Estratto selezionato:
┄┄┄┄┄┄┄┄┄┄┄┄┄┄┄┄┄┄┄┄
25. In questo senso l’assemblea eucaristica manifesta e alimenta la vita sinodale missionaria della Chiesa. Nella partecipazione di tutti i cristiani, nella presenza di diversi ministeri e nella presidenza da parte del vescovo o del presbitero, si rende visibile la comunità cristiana, nella quale si realizza una corresponsabilità differenziata di tutti per la missione. La liturgia, come «culmine verso cui tende l’azione della Chiesa e insieme fonte da cui promana tutto il suo vigore» (Vaticano II, Sacrosanctum Concilium, n. 10; EV 1/16), è contemporaneamente la fonte della vita sinodale della Chiesa e il prototipo di ogni evento sinodale, facendo apparire «come in uno specchio» (1Cor 13,12; cf. Dei Verbum, n. 7) il mistero della Trinità.

26. Occorre che proposte pastorali e pratiche liturgiche custodiscano e rendano sempre più evidente il legame tra l’itinerario dell’iniziazione cristiana e la vita sinodale e missionaria della Chiesa, evitandone la riduzione a strumento meramente pedagogico o a indicatore di un’appartenenza puramente sociale, e promuovendo invece l’accoglienza del dono personale orientato alla missione e all’edificazione della comunità. Gli opportuni accorgimenti pastorali e liturgici andranno elaborati nella pluralità delle situazioni storiche e delle culture in cui sono immerse le diverse Chiese locali, anche tenendo conto della differenza fra quelle in cui l’iniziazione cristiana coinvolge soprattutto i giovani o gli adulti e quelle in cui riguarda soprattutto, se non esclusivamente, i bambini.

Per il popolo di Dio: carismi e ministeri

27.«Vi sono diversi carismi, ma uno solo è lo Spirito; vi sono diversi ministeri, ma uno solo è il Signore; vi sono diverse attività, ma uno solo è Dio, che opera tutto in tutti. A ciascuno è data una manifestazione particolare dello Spirito per il bene comune» (1Cor 12,4-7). All’origine della varietà dei carismi (doni di grazia) e dei ministeri (forme di servizio nella Chiesa in vista della sua missione) c’è la libertà dello Spirito Santo: li concede e opera incessantemente perché manifestino l’unità della fede e l’appartenenza alla Chiesa una e unica nella varietà delle persone, delle culture, dei luoghi. I carismi, anche i più semplici e più diffusi, sono destinati a rispondere alle necessità della Chiesa e della sua missione (cf. LG 12). Allo stesso tempo contribuiscono efficacemente alla vita della società, nei suoi diversi aspetti. I carismi sono spesso condivisi e danno origine alle diverse forme della vita consacrata e al pluralismo delle aggregazioni ecclesiali.
┄┄┄┄┄┄┄┄┄┄┄┄┄┄┄┄┄┄┄┄
Dati:
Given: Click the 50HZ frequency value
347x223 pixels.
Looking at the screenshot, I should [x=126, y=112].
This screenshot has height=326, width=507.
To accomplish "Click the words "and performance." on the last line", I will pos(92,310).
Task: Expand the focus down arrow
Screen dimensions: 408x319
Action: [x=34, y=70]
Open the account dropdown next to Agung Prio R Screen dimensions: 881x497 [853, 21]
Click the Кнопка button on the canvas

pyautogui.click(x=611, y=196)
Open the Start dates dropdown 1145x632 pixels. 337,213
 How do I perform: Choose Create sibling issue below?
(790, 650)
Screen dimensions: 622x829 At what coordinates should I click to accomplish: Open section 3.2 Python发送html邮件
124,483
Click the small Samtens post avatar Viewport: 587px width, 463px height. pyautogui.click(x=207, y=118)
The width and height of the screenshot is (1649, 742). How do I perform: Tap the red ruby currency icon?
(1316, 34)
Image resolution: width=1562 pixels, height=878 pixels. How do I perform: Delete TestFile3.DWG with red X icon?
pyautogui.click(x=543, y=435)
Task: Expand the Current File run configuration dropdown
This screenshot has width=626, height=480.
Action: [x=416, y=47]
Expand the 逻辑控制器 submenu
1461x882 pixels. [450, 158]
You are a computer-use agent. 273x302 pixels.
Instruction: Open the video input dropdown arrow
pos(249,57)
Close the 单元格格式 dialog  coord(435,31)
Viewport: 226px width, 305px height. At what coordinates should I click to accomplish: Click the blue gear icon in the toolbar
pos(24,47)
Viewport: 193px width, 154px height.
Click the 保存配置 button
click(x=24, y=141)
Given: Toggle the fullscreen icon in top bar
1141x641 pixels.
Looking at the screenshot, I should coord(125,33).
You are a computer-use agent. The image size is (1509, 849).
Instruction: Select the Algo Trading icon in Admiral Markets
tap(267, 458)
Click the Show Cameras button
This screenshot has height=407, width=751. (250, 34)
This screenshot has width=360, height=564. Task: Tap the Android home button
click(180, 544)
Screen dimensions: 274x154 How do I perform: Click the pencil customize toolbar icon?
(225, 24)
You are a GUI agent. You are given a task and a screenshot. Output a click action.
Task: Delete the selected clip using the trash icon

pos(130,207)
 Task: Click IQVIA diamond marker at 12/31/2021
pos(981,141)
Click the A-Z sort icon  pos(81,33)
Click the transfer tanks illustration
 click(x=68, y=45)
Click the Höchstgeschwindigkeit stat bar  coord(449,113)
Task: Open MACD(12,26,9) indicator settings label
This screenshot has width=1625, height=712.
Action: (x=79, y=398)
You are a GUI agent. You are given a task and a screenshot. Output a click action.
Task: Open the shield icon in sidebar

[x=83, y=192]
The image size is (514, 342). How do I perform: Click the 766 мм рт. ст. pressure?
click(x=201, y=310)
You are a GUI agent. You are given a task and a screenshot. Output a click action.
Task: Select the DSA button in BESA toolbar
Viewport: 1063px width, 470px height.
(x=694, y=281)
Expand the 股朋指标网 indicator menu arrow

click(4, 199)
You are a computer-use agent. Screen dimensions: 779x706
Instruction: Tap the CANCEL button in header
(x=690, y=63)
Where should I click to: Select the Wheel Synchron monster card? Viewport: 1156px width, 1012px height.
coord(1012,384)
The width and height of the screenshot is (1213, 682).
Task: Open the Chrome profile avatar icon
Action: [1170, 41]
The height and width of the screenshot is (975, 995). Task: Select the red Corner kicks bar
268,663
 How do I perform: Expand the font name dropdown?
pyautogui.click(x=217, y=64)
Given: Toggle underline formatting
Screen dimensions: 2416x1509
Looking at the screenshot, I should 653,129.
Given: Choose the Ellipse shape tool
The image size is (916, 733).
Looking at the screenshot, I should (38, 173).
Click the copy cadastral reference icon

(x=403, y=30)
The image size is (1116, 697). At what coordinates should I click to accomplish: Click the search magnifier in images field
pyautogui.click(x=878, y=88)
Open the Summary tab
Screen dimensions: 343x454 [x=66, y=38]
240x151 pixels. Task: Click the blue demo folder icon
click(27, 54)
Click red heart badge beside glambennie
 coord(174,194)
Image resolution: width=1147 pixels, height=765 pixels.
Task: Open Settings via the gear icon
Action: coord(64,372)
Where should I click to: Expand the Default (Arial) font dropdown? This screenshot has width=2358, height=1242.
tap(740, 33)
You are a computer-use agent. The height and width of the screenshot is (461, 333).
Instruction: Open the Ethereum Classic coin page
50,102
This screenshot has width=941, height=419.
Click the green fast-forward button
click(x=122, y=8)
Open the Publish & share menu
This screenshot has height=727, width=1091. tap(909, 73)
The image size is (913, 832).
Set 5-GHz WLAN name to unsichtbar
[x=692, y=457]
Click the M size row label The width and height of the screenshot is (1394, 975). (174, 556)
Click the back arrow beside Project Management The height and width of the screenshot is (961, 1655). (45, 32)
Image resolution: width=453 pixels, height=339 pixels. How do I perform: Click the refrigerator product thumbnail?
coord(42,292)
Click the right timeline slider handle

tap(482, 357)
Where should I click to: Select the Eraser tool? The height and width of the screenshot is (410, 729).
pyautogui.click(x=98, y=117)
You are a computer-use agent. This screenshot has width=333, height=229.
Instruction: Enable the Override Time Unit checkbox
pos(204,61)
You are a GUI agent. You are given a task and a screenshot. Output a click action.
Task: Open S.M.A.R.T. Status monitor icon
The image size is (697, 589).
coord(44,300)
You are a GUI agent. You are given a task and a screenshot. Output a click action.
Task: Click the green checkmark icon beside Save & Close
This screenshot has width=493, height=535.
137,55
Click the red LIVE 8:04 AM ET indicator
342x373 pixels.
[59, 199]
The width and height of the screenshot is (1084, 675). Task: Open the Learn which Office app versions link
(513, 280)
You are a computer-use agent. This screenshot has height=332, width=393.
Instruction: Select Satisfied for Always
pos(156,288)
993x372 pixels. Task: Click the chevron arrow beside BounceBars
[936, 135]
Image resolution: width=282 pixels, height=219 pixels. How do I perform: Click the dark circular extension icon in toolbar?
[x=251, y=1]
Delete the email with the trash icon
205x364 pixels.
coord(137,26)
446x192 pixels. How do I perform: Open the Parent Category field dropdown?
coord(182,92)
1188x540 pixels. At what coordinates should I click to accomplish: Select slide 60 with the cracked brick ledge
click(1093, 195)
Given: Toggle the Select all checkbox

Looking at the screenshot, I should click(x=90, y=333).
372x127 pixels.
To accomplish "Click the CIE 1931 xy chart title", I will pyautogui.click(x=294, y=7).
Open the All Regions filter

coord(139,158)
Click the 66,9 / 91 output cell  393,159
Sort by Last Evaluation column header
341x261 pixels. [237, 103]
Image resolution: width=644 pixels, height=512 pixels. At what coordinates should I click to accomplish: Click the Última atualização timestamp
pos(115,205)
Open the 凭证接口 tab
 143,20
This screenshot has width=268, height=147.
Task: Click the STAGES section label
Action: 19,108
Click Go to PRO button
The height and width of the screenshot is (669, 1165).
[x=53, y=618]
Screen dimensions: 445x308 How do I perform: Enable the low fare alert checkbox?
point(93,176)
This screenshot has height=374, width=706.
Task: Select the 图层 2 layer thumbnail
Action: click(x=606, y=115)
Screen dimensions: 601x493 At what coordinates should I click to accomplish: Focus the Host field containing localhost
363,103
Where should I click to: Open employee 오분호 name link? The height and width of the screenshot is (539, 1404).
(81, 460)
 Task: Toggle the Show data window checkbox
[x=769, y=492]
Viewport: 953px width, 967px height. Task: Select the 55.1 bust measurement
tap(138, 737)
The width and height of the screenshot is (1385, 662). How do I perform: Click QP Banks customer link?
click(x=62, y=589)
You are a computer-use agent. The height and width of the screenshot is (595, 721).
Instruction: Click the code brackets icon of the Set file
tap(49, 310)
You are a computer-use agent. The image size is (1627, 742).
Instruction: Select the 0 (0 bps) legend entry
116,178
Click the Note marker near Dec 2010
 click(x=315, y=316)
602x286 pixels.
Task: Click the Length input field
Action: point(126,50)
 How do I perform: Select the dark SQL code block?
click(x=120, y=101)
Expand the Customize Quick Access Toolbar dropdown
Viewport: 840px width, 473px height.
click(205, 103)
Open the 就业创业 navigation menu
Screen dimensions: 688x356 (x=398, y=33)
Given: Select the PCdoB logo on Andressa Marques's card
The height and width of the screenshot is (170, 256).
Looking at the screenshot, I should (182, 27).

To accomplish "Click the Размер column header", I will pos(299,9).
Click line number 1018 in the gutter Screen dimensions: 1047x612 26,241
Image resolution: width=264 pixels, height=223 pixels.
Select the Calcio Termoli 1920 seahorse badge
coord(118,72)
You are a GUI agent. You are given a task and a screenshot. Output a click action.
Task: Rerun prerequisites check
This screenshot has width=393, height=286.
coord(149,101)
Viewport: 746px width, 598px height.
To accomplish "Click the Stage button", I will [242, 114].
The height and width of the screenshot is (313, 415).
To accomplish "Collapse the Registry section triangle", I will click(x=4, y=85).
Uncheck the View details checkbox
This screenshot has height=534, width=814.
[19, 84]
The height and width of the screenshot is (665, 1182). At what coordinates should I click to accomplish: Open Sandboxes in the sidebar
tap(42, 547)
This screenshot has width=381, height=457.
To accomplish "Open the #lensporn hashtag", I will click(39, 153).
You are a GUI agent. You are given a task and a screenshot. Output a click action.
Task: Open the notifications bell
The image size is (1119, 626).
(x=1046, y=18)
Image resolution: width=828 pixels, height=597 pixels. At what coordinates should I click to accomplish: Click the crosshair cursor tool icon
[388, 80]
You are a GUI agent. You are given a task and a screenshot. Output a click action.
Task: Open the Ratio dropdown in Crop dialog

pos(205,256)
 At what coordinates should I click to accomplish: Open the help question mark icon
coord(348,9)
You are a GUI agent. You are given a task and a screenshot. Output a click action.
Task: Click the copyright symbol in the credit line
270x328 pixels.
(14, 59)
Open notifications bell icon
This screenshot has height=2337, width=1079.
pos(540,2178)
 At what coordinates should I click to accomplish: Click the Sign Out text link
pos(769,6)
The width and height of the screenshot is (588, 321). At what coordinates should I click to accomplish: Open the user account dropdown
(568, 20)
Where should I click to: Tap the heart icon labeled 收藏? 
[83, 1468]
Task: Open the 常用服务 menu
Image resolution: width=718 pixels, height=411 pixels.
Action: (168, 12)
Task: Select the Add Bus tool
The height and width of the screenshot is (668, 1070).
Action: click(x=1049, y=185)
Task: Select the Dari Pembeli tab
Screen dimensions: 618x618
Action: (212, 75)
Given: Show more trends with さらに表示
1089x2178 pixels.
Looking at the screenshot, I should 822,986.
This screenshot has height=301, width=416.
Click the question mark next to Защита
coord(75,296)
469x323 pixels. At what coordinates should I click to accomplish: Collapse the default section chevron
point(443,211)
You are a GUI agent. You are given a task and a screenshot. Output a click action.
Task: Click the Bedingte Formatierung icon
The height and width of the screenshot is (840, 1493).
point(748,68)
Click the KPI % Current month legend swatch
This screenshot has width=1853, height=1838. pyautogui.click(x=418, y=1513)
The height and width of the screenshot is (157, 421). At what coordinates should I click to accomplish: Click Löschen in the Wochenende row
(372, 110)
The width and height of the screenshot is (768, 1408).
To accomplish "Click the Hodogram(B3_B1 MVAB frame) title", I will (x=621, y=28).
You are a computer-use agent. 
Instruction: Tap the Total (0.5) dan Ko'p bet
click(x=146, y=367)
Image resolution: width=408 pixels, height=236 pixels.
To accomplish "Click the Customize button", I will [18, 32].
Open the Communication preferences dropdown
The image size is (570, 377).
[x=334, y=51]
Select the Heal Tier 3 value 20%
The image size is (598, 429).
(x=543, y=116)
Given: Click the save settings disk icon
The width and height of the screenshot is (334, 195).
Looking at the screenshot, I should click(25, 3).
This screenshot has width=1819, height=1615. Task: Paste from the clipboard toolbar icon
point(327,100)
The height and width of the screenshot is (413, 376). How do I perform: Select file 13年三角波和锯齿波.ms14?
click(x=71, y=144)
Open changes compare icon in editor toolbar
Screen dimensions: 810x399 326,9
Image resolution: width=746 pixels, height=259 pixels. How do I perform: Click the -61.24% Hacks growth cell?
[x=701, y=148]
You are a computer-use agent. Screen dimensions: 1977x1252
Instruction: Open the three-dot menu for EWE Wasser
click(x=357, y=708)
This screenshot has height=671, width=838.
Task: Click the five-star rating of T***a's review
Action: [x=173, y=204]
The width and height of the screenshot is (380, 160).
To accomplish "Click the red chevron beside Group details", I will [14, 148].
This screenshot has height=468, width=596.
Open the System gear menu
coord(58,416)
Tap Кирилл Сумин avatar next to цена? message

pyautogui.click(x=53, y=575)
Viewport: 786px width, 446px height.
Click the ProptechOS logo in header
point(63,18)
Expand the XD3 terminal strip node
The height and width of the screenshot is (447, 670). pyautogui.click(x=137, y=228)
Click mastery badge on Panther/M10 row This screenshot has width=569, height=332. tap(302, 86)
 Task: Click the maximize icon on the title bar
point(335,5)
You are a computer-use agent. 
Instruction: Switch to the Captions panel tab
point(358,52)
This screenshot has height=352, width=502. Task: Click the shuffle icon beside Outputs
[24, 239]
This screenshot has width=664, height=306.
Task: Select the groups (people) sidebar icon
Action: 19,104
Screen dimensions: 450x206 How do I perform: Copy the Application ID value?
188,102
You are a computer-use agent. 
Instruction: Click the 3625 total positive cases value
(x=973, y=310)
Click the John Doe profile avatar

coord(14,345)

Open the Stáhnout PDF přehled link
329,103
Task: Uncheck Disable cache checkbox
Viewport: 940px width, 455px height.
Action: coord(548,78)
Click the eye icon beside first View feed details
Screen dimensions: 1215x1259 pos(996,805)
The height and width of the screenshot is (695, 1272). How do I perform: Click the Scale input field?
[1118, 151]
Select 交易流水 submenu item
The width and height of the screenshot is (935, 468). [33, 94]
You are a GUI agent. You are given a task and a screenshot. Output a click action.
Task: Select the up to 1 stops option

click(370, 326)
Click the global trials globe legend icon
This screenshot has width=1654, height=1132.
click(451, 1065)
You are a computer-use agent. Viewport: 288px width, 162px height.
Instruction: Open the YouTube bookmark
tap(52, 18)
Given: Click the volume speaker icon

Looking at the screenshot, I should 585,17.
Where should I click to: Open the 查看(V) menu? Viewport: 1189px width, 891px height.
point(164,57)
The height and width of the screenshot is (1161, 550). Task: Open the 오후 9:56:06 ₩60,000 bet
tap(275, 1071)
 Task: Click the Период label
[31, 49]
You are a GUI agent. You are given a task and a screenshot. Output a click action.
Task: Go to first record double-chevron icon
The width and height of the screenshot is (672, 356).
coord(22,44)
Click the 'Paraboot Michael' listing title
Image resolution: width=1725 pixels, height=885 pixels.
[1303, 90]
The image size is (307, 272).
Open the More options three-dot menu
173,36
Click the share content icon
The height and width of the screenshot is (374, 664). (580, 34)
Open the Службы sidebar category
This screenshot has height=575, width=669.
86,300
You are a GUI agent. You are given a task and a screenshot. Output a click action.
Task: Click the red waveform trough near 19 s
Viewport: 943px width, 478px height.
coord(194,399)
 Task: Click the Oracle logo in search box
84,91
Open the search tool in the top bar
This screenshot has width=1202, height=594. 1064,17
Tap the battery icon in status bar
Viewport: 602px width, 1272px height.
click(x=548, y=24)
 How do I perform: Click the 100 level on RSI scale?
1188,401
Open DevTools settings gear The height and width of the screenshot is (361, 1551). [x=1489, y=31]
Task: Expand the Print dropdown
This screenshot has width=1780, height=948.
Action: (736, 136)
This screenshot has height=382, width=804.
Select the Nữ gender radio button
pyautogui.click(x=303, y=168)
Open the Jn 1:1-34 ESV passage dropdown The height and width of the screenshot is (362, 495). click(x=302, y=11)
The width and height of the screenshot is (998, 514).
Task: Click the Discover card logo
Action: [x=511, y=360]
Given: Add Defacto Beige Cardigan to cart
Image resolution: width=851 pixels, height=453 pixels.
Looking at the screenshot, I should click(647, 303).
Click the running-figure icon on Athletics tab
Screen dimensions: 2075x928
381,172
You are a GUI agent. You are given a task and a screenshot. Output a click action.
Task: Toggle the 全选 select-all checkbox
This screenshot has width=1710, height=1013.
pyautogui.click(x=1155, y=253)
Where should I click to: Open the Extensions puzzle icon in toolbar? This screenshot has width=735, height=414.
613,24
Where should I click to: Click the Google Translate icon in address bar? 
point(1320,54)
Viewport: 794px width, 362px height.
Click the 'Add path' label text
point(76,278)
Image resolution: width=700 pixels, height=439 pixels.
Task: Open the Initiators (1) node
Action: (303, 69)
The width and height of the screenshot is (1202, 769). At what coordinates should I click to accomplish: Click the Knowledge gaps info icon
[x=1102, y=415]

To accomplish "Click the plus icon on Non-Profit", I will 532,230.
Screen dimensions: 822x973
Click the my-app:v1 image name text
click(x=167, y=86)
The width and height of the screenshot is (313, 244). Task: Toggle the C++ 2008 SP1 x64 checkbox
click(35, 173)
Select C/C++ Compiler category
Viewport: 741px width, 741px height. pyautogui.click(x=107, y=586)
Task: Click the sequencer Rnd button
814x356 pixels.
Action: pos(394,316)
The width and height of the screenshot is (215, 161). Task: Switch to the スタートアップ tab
┄┄┄┄┄┄┄┄┄┄┄┄┄┄┄┄┄┄┄┄
Istruzioni di lavoro:
[a] Riassumi l'estratto in due frasi.
[b] Come definisce i ministeri l'estratto?

Le risposte:
[a] L'assemblea eucaristica manifesta e alimenta la vita sinodale missionaria della Chiesa, e la liturgia ne è insieme la fonte e il prototipo di ogni evento sinodale; proposte pastorali e pratiche liturgiche devono quindi rendere sempre più evidente il legame tra iniziazione cristiana e vita sinodale e missionaria. All'origine della varietà dei carismi e dei ministeri c'è la libertà dello Spirito Santo, e i carismi sono destinati a rispondere alle necessità della Chiesa e della sua missione.

[b] Come forme di servizio nella Chiesa in vista della sua missione.